Downhill skiing in Shanghai. It sounds ridiculous, but a local development company is investing 300 million yuan (US$36.2 million) to make it possible, with the new trails scheduled to open, naturally, during the sweltering heat of July.

The indoor ski facility will be the second of its kind in China, following in the trail of Largeski of Alps in Shenzhen, a company with a balance sheet as unimpressive as its name.

The new facility will be the second- largest of its kind in the world - second only to an indoor ski area in suburban Tokyo - offering a 40-meter-high hill with trails that run more than 300 meters in length, according to the developer Shanghai Dashun Hokkaido Skiing Co. Ltd.

The company won't say exactly how large the ski area will be, or how many trails it will house, but one local news-paper reported that the new facility will cover an area of 60,000 square meters, with 26,000 square meters reserved for skiing.

The facility will be capable of generating 450 cubic meters of synthetic snow every day of the year, and the developer expects to attract 2,000 people a day.

Foreigners - tourists and expatriates - are the targeted clients, according to project director Gu Rongde.

"There are about 60,000 foreigners in Shanghai, they will be our major customers," he said.

That business plan raises many questions considering the history of Shenzhen's indoor ski area. Alps' major visitors are domestic tourists and skiers from Hong Kong. Foreigners only account for a small part of the company's customer base, according to Qin Xiaozhu, general manager of Alps.

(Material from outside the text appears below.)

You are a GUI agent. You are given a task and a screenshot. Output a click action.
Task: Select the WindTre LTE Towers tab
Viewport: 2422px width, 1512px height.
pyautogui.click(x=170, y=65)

Alps charges a 100-yuan entry fee plus 100 yuan per hour. Despite those charges, which are relatively high for local residents, the two-year-old company is struggling to stay in the black.

The Shanghai venture will charge a 150-yuan entrance fee, but hasn't announced its hourly rate yet.

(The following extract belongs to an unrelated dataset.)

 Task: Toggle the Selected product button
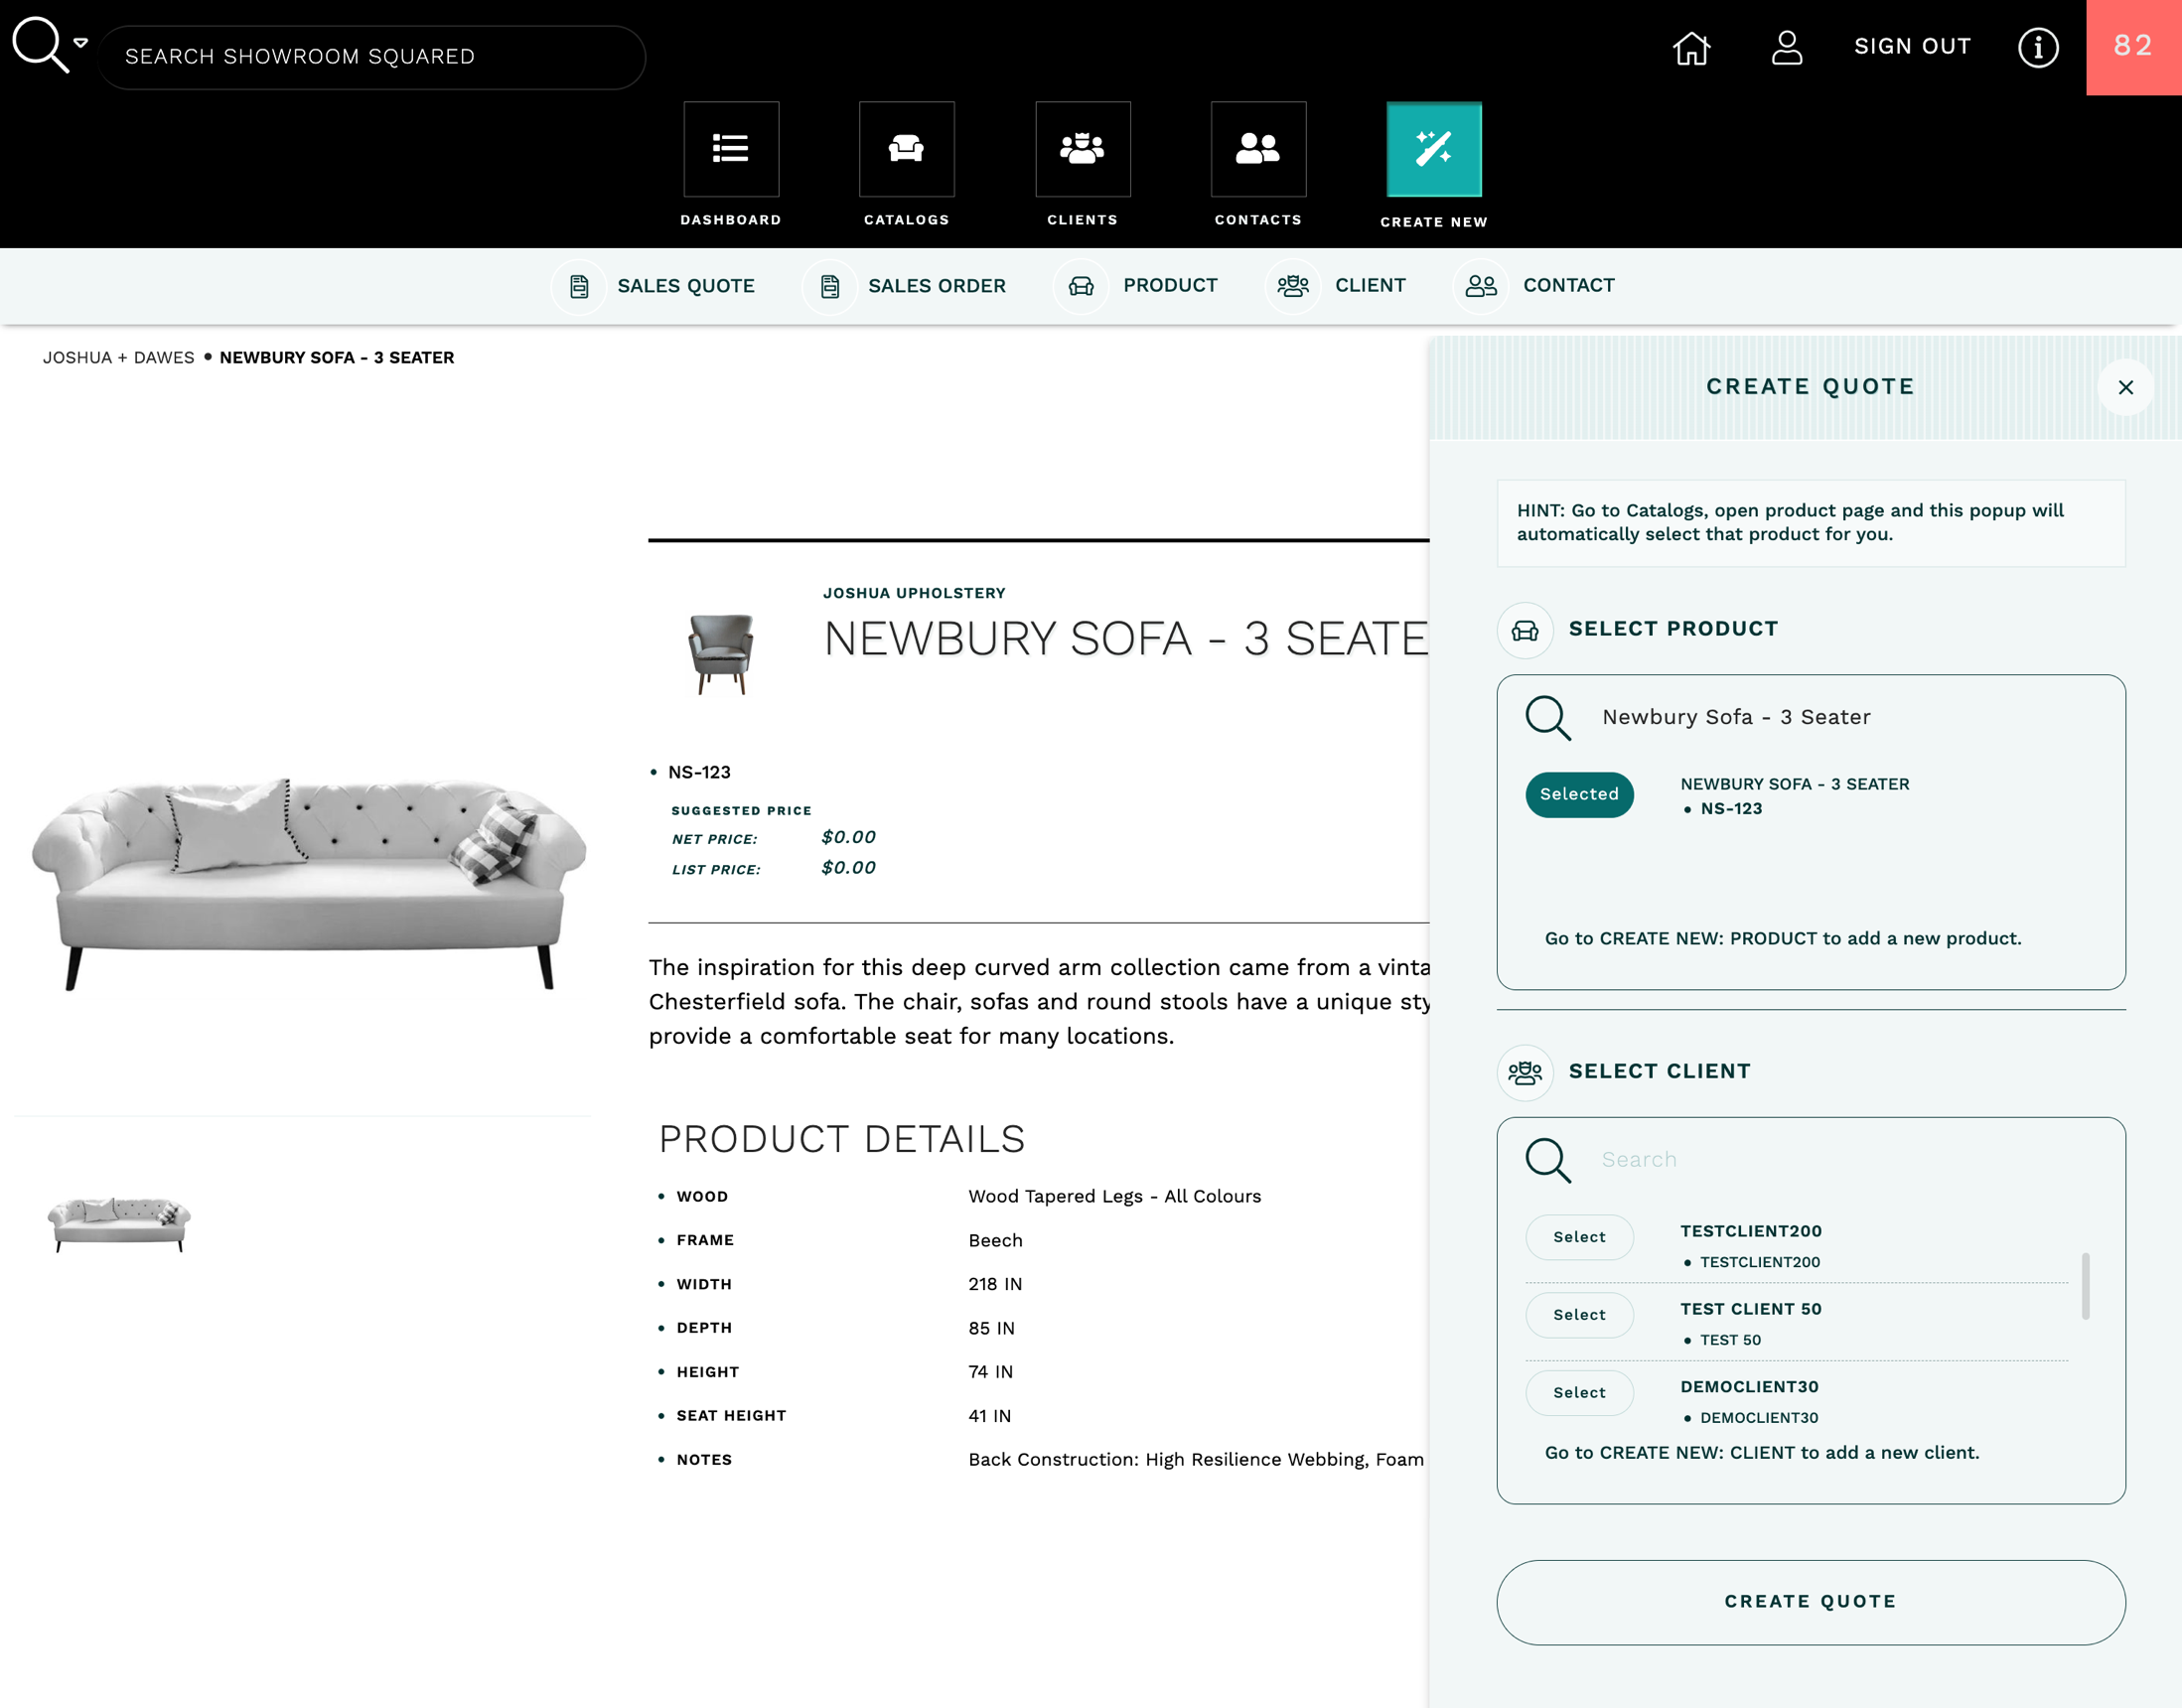1578,794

"It's rare to see snow in Shanghai, so it may be interesting and I would like to have a try," said Jay Xu, a salesman for a local software company. "But the price is too high. I think 50 yuan per hour will be a reasonable charge."

On the tourists' front, Dashun Hok-kaido's Gu said the idea has been warmly received by domestic travel agencies. He said 16 domestic travel agencies have shown interest in the attraction and tickets for a one-month trail run in July are already in short supply.

However, some major local travel agencies surveyed by Shanghai Daily said they were not aware of the project at all.

"We haven't heard of the place," said Wang Zhicheng of Shanghai China International Travel Services Co. Ltd.

Wu Bennan of China Youth Travel Service said her company also hasn't received any information on the new facility.

"Indoor skiing can not be exciting enough because the ski run is limited," said Brett Rodges, an Australian currently touring Shanghai. "If I come just for skiing, I prefer going to China's northeast."